- Location: Haliburton County, Ontario
- Coordinates: 45°08′37″N 78°11′52″W﻿ / ﻿45.1436°N 78.1978°W
- Type: lake
- Part of: Ottawa River drainage basin
- Primary inflows: Allen Creek
- Primary outflows: Allen Creek
- Basin countries: Canada
- Max. length: 3.7 kilometres (2.3 mi)
- Max. width: 1.3 kilometres (0.81 mi)
- Surface area: 252.32 hectares (623.5 acres)
- Surface elevation: 392 metres (1,286 ft)

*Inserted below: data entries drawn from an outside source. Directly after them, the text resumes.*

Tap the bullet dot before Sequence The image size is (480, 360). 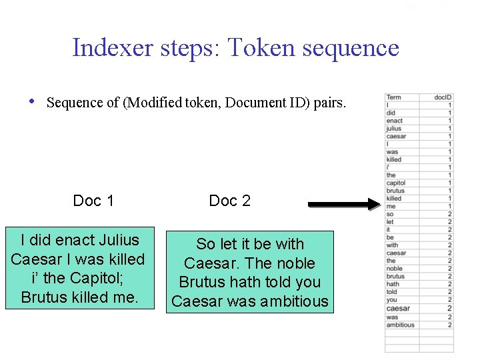tap(31, 102)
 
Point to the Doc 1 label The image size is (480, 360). tap(93, 201)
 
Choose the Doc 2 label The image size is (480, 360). tap(229, 201)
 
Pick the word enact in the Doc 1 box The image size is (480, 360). tap(79, 240)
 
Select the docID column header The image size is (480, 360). tap(443, 98)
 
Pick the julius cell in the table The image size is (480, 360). tap(394, 129)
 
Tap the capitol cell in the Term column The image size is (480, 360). tap(395, 183)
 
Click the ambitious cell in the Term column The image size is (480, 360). tap(400, 325)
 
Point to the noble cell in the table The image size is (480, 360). tap(394, 269)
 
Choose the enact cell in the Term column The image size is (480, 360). tap(394, 121)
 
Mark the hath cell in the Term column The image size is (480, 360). tap(393, 284)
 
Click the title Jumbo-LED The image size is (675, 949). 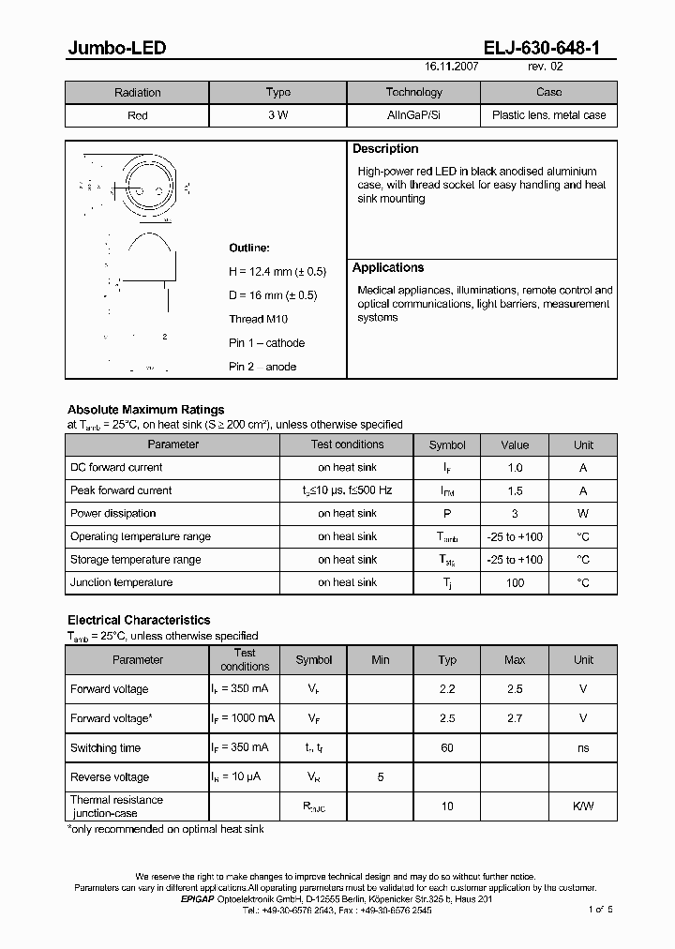click(x=116, y=48)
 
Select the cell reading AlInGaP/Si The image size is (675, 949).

= Fishtail Lake (Ontario) =

Fishtail Lake (lac Fishtail) is a lake in the municipality of Dysart et al, Haliburton County in Central Ontario, Canada. It is on Allen Creek and is in the Ottawa River drainage basin.

==Geography==
Fishtail Lake has an area of 252.32 ha and lies at an elevation of 392 m. It is 3.7 km long and 1.3 km wide. From the air the lake looks like a fish, with its head facing west and its upraised tail facing northeast. The nearest named community is Kennaway, 1.5 km to the east.

The primary inflow is Allen Creek, arriving at the west from the direction of Allen Lake. There are five unnamed secondary inflows: one at the south; two at the northeast, including one arriving from Luke Lake; one at the north; and one at the northwest. The primary outflow, at the northeast end of the lake, is also Allen Creek, which flows via Benoir Lake, the York River and the Madawaska River to the Ottawa River.